If you do achieve the juggling act right, then freelancing can be a big benefit in that you get more of an equal work/life balance. In today's time-intense society, something's got to give, and for many, that means having some sort of life. Deadlines in a 9 to 5 job need to be met, but that means that you may have to stay late or get up extra early. Less time for hobbies, socialising, or in my case, spending time with...
It's a notable advantage, which I've found since becoming a daddy. Being a home-working father means that I can be there to pitch in with cooking, cleaning, changing nappies, reading stories, playing games etc.
On a more sobering note, being a freelancer has meant that I could be there for my youngest daughter who was born with a hole in her heart. The last year has seen a string of hospital visits and enough worrying to make Mr Worry look like a chilled out dude. Fortunately, the hole seems to be closing a little, but I've still needed to be there to look after my eldest daughter when my wife had to take my youngest to hospital. Being in a paid 9-5 job would have meant lots of last-minute holiday taking and working from home, which some employers may not have been too happy with.
One of the biggest joys of being a freelancer is not having to make that wretched commute. Public transport companies seem to relish making your daily commute as hellish as possible, and what's worse is that you're paying exorbitant amounts of money for below-par services.
Bus routes go all around the block, making a simple half hour drive from A to B take about two hours instead. As for the trains, whoever talked about progress in the future didn't take into account that it's a flexible word when it comes to the state of modern railways. Grumpy commuters wait ages for delayed trains, only to push and shove into about two carriages where they are jammed up together like sweaty sardines. Once in a blue moon, your train may run without a hitch – although this is with the same regularity as Halley's Comet making an appearance. I've not worked out the time that we spend in abject misery on trains, but I'd make a shrewd guess that it would equate to at least a quarter of our lives.

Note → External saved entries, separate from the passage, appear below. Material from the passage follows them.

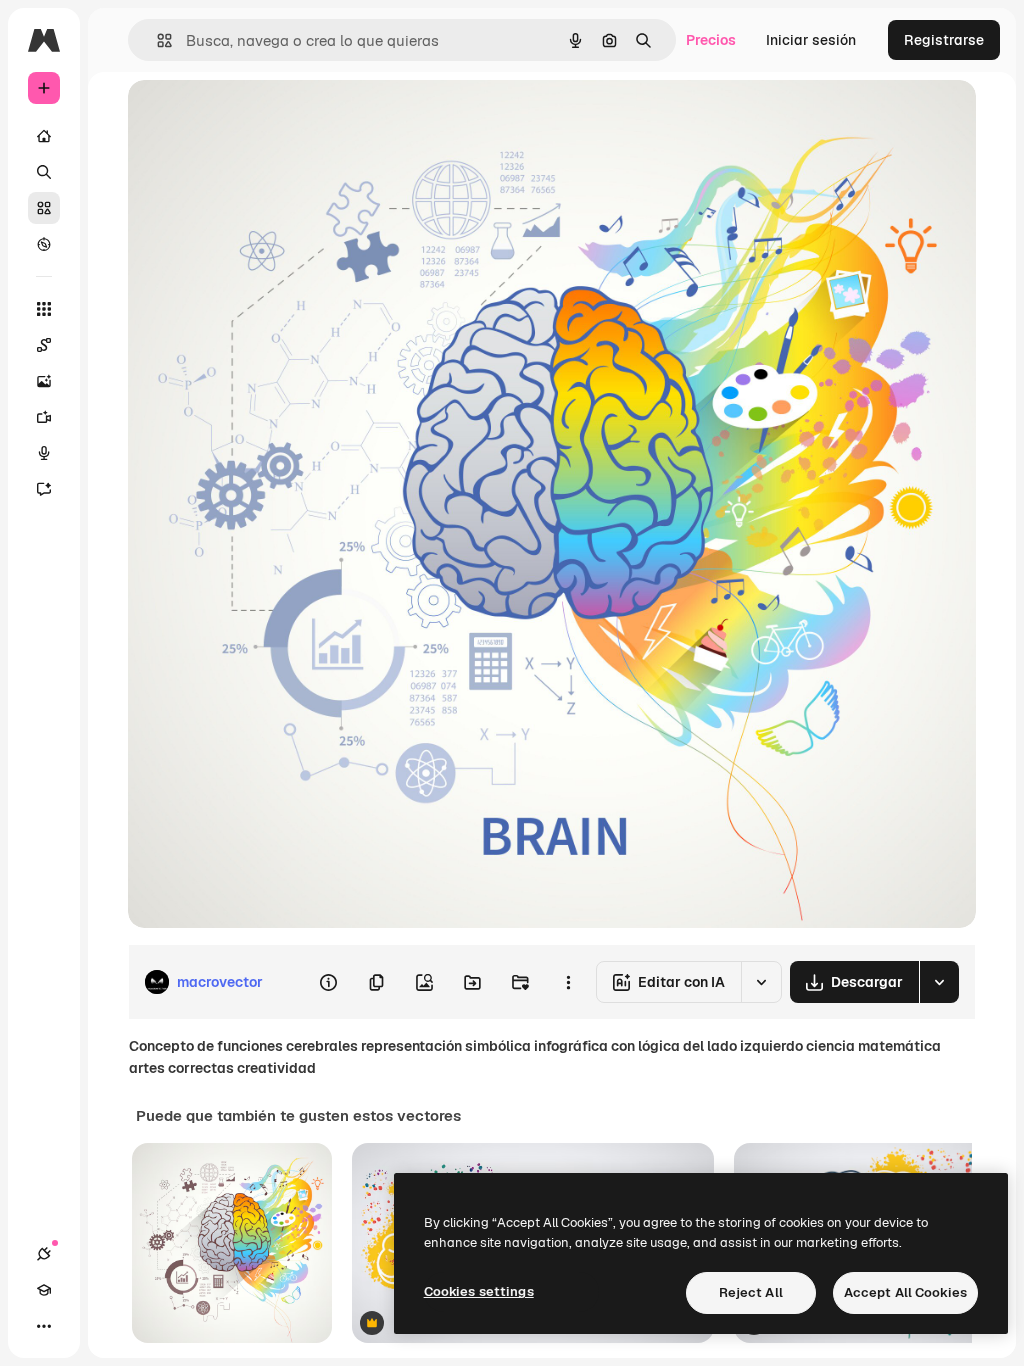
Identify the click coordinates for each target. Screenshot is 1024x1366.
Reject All (751, 1292)
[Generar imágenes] (44, 381)
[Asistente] (44, 489)
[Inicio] (44, 136)
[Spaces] (44, 345)
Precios (711, 40)
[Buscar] (44, 172)
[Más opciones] (568, 982)
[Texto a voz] (44, 453)
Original (256, 117)
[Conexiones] (44, 1254)
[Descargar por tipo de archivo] (939, 982)
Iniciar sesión (811, 40)
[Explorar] (44, 244)
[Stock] (44, 208)
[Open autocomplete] (156, 40)
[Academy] (44, 1290)
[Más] (44, 1326)
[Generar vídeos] (44, 417)
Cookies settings (479, 1291)
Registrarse (944, 40)
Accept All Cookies (905, 1292)
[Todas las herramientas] (44, 309)
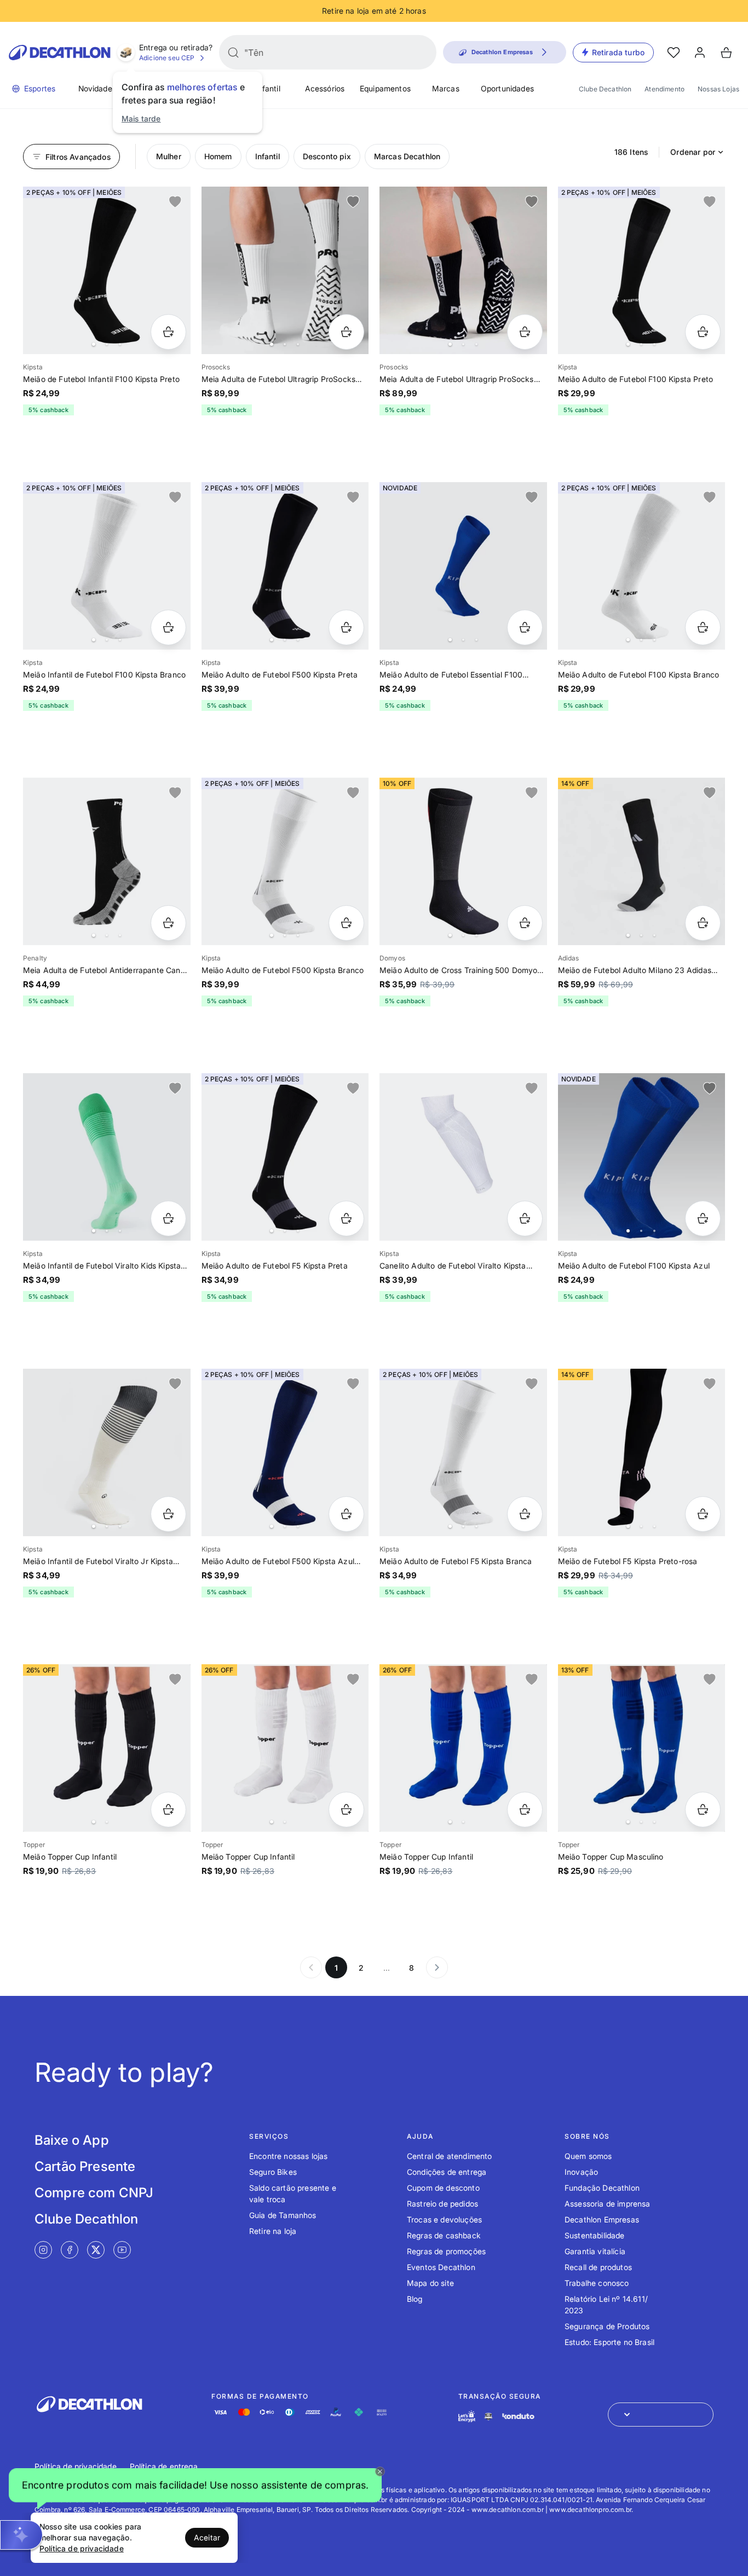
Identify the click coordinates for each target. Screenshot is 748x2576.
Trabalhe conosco (597, 2283)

Freelancers, on the other hand, simply have to walk a few paces to the home office. After years of hellish commuting, it's absolute bliss.
One of the most rewarding things I've found in my freelancing career is that I've learnt a whole lot more than being in a regular 9-5 job. Because I get to spin a good number of journalism jobs, I've built up more knowledge of subjects, places and people that I would never have thought about before. Paid employment pigeonholed me in one specific area, but freelancing has broadened my knowledge and outlook a lot more.
Be Your Own Boss
I'm my own boss. Which is great! No meetings. No squabbles over pay. No grumbles about the train being late. I get to call the shots, and that's a fantastic feeling.
Out of this comes the advantage that my working life can be much more flexible. I can devote as much time as I like to my family. I can stop for a cuppa and a sandwich whenever I like. If I need to finish work early for whatever reason, I don't have to go grovelling to the big cheese. Freelancing allows for a great deal of flexibility. All things considered, I can say with confidence that I made the right career choice. I hope with these babblings, that you might too.